WRITTEN REQUEST – Render every line of the entries below as a Markdown table with the columns "No." and "Text", numbering the rows and skipping blank lines. Leave the pictures out of the table.

EXCERPTED RECORDS –
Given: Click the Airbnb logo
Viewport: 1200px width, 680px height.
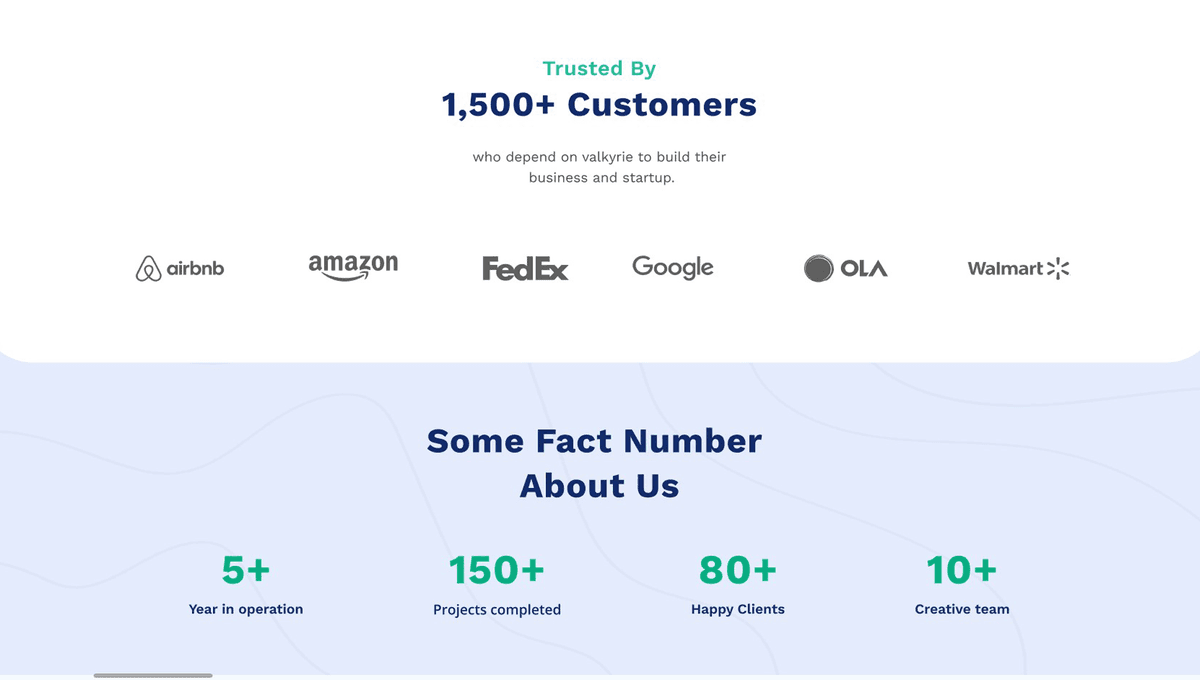Looking at the screenshot, I should tap(180, 268).
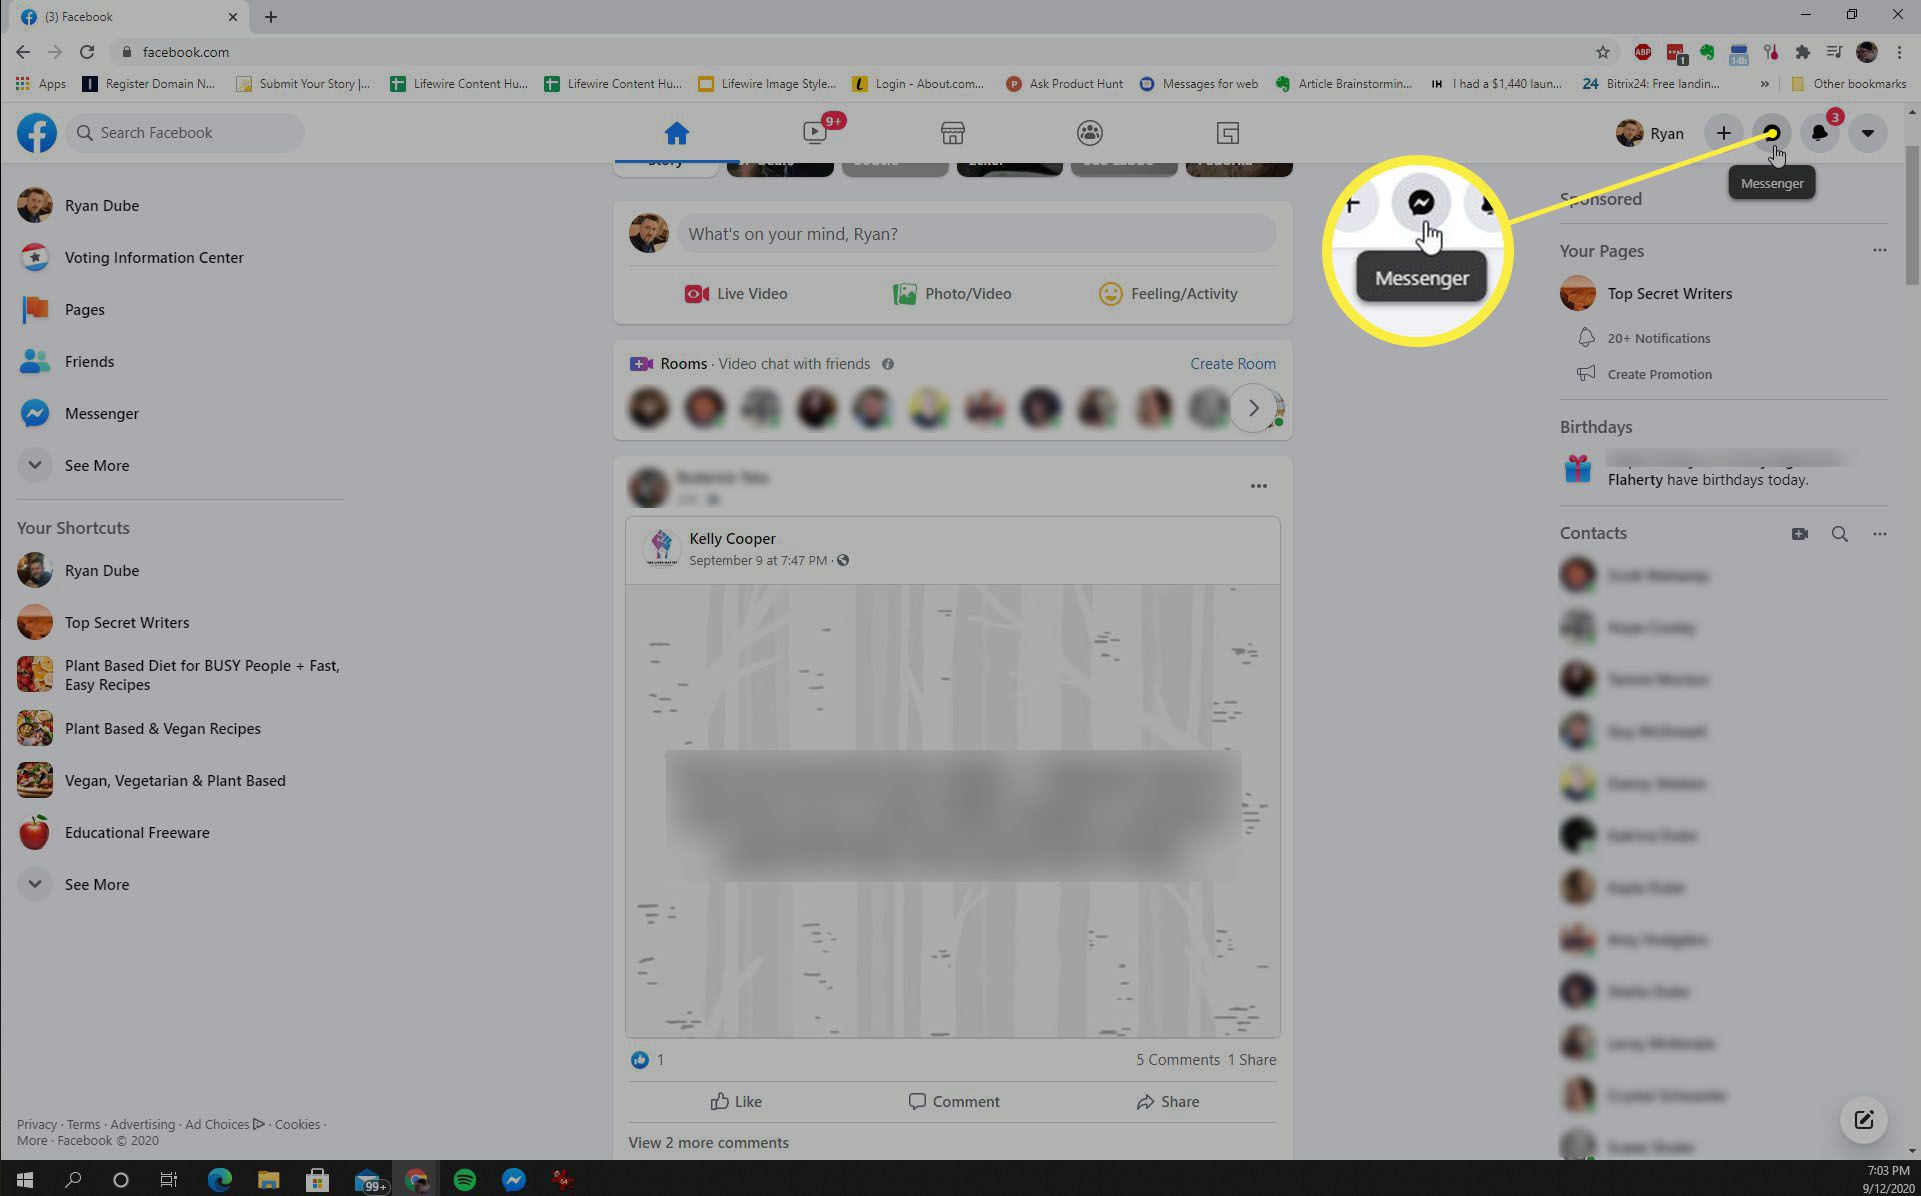This screenshot has width=1921, height=1196.
Task: Open Facebook Home icon in nav
Action: coord(677,132)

RESPONSE FOR THIS EXERCISE –
| No. | Text |
|---|---|
| 1 | Given: Click the Airbnb logo |
| 2 | Viewport: 1200px width, 680px height. |
| 3 | Looking at the screenshot, I should tap(180, 268). |
| 4 | This screenshot has width=1921, height=1196. |
| 5 | Task: Open Facebook Home icon in nav |
| 6 | Action: coord(677,132) |